Doctor Jaime Castrellon

Gruporeflexión
Dr. Jaime A. Castrellón Díaz.
Psicólogo Clínico y Analista de Grupo.

Grupo Terapéutico abierto

 

La terapia llevada a cabo en un grupo terapéutico implica que varias personas se reúnen dispuestas a compartir sus experiencias, y a relatar y a pensar sus conflictos delante y junto con otras personas interesadas en el cambio personal y en el manejo de sus emociones.

Hay múltiples razones por las cuales una persona toma la dicisión de acudir a terapia; esto se relaciona directamente con problemas que afectan su vida en el área emocional, mental o relacional y que obstaculizan su desarrollo personal, familiar, académico o laboral. El motor que lleva a esa búsqueda de ayuda es el malestar psicológico y la necesidad de apoyo y guía ante el sufrimiento.

Al integrarse un grupo terapéutico se arma un proyecto compartido de transformación junto con los otros; en quienes la persona se verá reflejada, podrá disentir con ellos, y/o nutrirse con otras perspectivas, compartirá las vivencias de 'conflictos' en el sentido de que esos otros compañeros del grupo también sufren. Se pone en marcha entonces, un proceso de crecimiento emocional que se desarrolla con la progresión del trabajo grupal, del incremento de la confianza; y ante la posibilidad de acceder al conocimiento de aspectos inconscientes y sentimientos penosos personales y de los demás, se accede al análisis y a la elaboración de los mismos; con la intervención de un terapeuta especializado en el tema.

La tarea del profesional es acompañar y promover este proceso con intervenciones adecuadas, que estimulan el recuerdo y la comprensión de conflictos limitantes y productores de conductas inadecuadas y dificultades en los vínculos cercanos.

Hay otros elementos que se requieren para que el grupo se convierta en un lugar seguro, confiable y que proporcione sentimientos de pertenencia y de posibilidades de cambio.

 

Estos son:

 

1) el deseo y la necesidad en la persona de compartir esas experiencias;

2) tener capacidad de espera, ya que los conflictos que duraron toda una vida no se resolverán rápidamente;

3) poder hablar y escuchar a los otros compañeros de grupo, para que el conflicto haga resonancia en el interior de cada uno de los participantes, y desde allí poder acceder al enriquecimiento de la vivencia múltiple y compartida (grupal).

 

De esta forma y con el trabajo interpretativo del terapeuta y del involucramiento con sus opiniones y sentimientos del resto de los miembros del grupo se comprenden aquellos aspectos inconscientes de la personalidad que limitan la vida emocional sana y capacidades productivas en las personas.

Los analistas participamos con interpretaciones, haciendo comentarios y relacionando experiencias que se generan en nuestra persona o en los integrantes del grupo. Nuestra tarea es reflejar esa imagen que se describe en el trabajo grupal y mostrarla como en un espejo, y así dar cuenta del aspecto relacionales del sujeto dentro y fuera del grupo.
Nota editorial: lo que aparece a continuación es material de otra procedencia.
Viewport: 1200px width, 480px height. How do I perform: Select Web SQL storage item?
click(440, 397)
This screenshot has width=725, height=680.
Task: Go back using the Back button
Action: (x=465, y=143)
En un trabajo grupal se busca la comprensión más profunda de nuestras emociones, ideas y conductas. El objetivo es que cada persona encuentre el sentido dentro de sí mismo, ya que se trata de una experiencia vivencial, y en donde cada quien se irá responsabilizando de su propia vida mental y relacional.

La indicación por la cual el terapeuta decide si alguien se integrará al grupo (o no) se lleva a cabo a través de entrevistas individuales, que cumplen también con la función de conocimiento de ambas partes (paciente y terapeuta). Si por el tipo de padecimiento sufrido, la persona no puede incluirse en el grupo, se le orienta con respecto a qué otro tipo de terapia es lo indicado en ese momento (individual, pareja o en familia).

El funcionamiento de la terapia grupal se lleva a cabo en una o dos reuniones semanales de 90 minutos de duración y se denominan 'sesiones grupales'. En ellas se desarrolla el trabajo del grupo, en un lugar determinado, con horario estable, y con ciertas normas establecidas por el terapeuta y que los participantes del grupo integran como parte de su laborar dentro del grupo. La consigna de trabajo es: 'hablen de lo que se les ocurra sesión a sesión' en el sentido de privilegiar el intercambio verbal, emergencia que ocurre posteriormente, con relatos de diversas situaciones personales conflictivas, que fueron los detonantes de la situación actual y por las cuales la persona buscó atención psicoterapéutica.

Se interpretan los contenidos, la modalidad de interacción y los emergentes grupales, que dan cuenta de las situaciones inconscientes (no sabidas, ocultas, negadas, minimizadas o reprimidas) que comienzan a circular simultáneamente con el fluir de la actividad grupal. Con el transcurrir del tiempo, se establece una modalidad de trabajo que da cuenta de un proceso propio del acontecer de cada grupo.